Ten westen, overluifelde rondbooginrijpoort uit midden 18de eeuw, net geprofileerde en geringde omlijsting van arduin bekroond met een gekorniste druiplijst. Links, aanpalend boerenhuis van zeven traveeën met één bouwlaag en zadeldak (kunstleien) met vier houten dakkapellen, opklimmend tot de eerste helft van de 18de eeuw of zelfs 17de eeuw (nog oudere kern?) doch met verbouwingen. Aangepaste rechthoekige vensters met erboven behouden dubbele ontlastingsbogen van een bakstenen rollaag, wijzend op vroegere kruisvensters. Rechthoekige deur met smalle omlijsting van arduin (19de eeuw). Laatste travee ten noorden met twee bouwlagen en een overwelfde kelder.

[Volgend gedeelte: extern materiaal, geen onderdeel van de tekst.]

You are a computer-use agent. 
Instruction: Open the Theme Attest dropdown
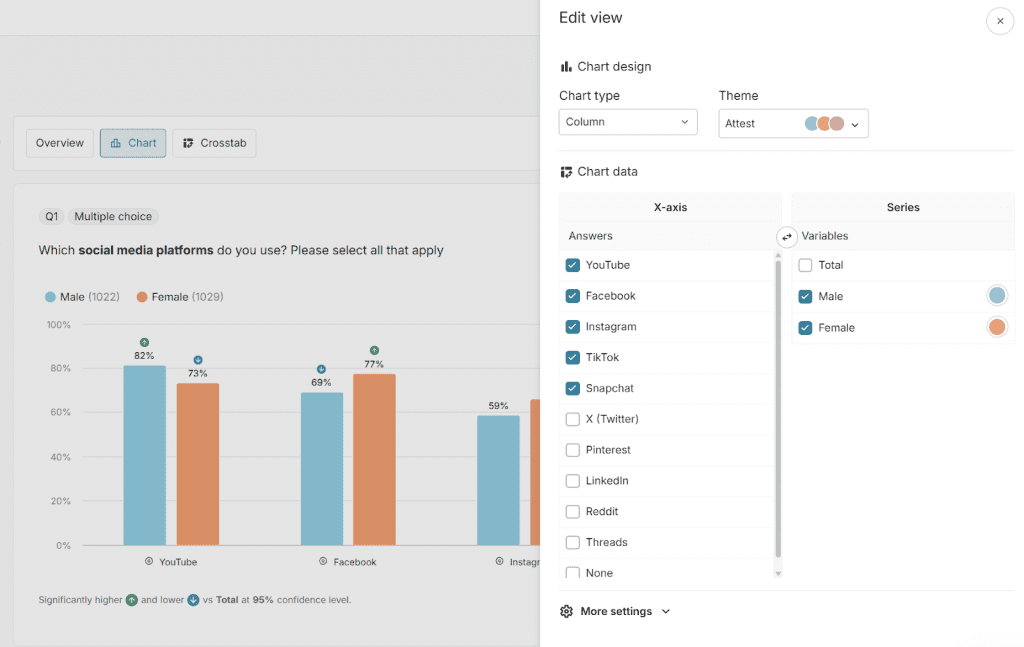tap(793, 124)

Op de noordoost- en zuidoostzijde, stalvleugels met zadeldaken (pannen of kunstleien) en wolfseinden in de noordoostvleugel; rechthoekige muuropeningen van arduin (19de eeuw); de zuidoostvleugel vormt de grens tussen beide binnenplaatsen. Langsschuur op de zuidwestzijde onder stomp zadeldak (golfplaten) en met ijzeren gebint, heropgebouwd na brand van de eerste schuur tijdens de Tweede Wereldoorlog; schuurpoort met betonnen latei doch posten van arduin.
Tweede binnenplaats toegankelijk ten zuiden langs een poortgebouw met zadeldak (kunstleien), uit midden 18de eeuw; arduinen rondboogpoort met negblokken, imposten en sluitstenen. Ernaast, in de zuidwestvleugel, éénlaags boerenhuis van zeven traveeën met zadeldak (pannen), in een gevelsteen naast de deur gedateerd 17..(?). Steekboogvensters in omlijstingen met negblokken van arkose; het uiterst rechtse gewijzigd tot deur. Rondboogdeur van arkose voorzien van imposten. Rechthoekige vensters met boven- en onderdorpels van arduin (19de eeuw) in de achtergevel.
Langsschuur ten zuidoosten onder zadeldak (kunstleien) met wolfseinden, uit de 18de eeuw; inrijpoort met vernieuwde latei van baksteen en posten met negblokken van arkose; over de hele lengte van de langsgevel, een bijgebouw onder lessenaarsdak gestut door een reeks stijlen met schoorstukken en ankerbalken (met baksteen dichtgemetseld). Een bakstenen muur bakent de binnenplaats aan de noordzijde af. Alleenstaand bakhuis ten zuiden.